Interest rate immunization - Single vs Multiple liabilities

The curriculum states that to immunize a single liability, the duration of assets and liabilities must match.

However, for the multiple liabilities immunization, they say that the BPV of assets and liabilities must match. Also, the PV of Assets> PV of Liabilities.

Why can’t we just match the durations in the multiple liabilities case. What’s wrong in that?

Thanks.

Don’t quote me on this but this is how I understand it:

to immunize a single liability, the macaulay duration has to match.

for multiple liabilities you match the BPVs or the dollar duration (which are essentially the same thing in this context)

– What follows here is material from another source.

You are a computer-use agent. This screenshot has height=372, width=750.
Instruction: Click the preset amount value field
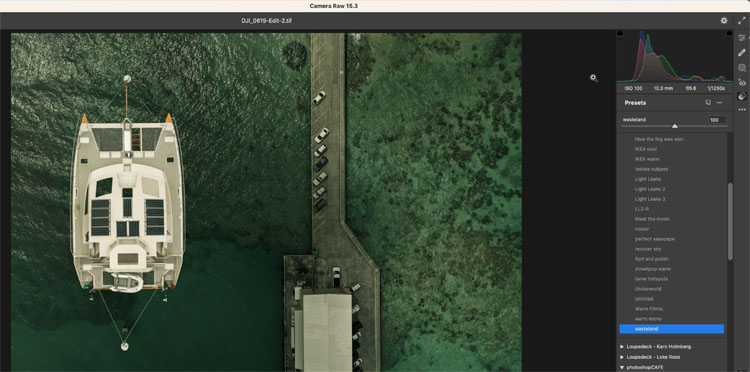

So you’re duration matching in both cases. Macaulay in one and dollar duration in the other

Matching dollar duration and Macaulay duration isn’t same. In the example in CFA curriculum text for multiple liabilities, the Macaulay durations dont match while the dollar duration matches.

My question is ehy don’t we do matching of dollar duration in both single and multiple liabilities.

Following up on this post.

CFAI says, “With multiple liabilities, matching money durations is useful because the market values and cash flow yields of the assets and liabilities are not necessarily equal.”

Why do we match MacDur for single liability but need to match BPVs for multiple liabilities? Why can we not just treat all the asset cash flows as one aggregate asset and all the liability cash flows as one aggregate liability and match the MacDur of those?

Hi
For a single liability, it is efficient to use MacDur because we have one instrument with specific risks.

Multiple liabilities consist of different instruments with different risks; treating all the cash flows as a single liability will oversimplify the analysis and not adequately account for the individual risks. Using the BPV approach considers the unique features and risk characteristics of each liability and optimises the asset allocation.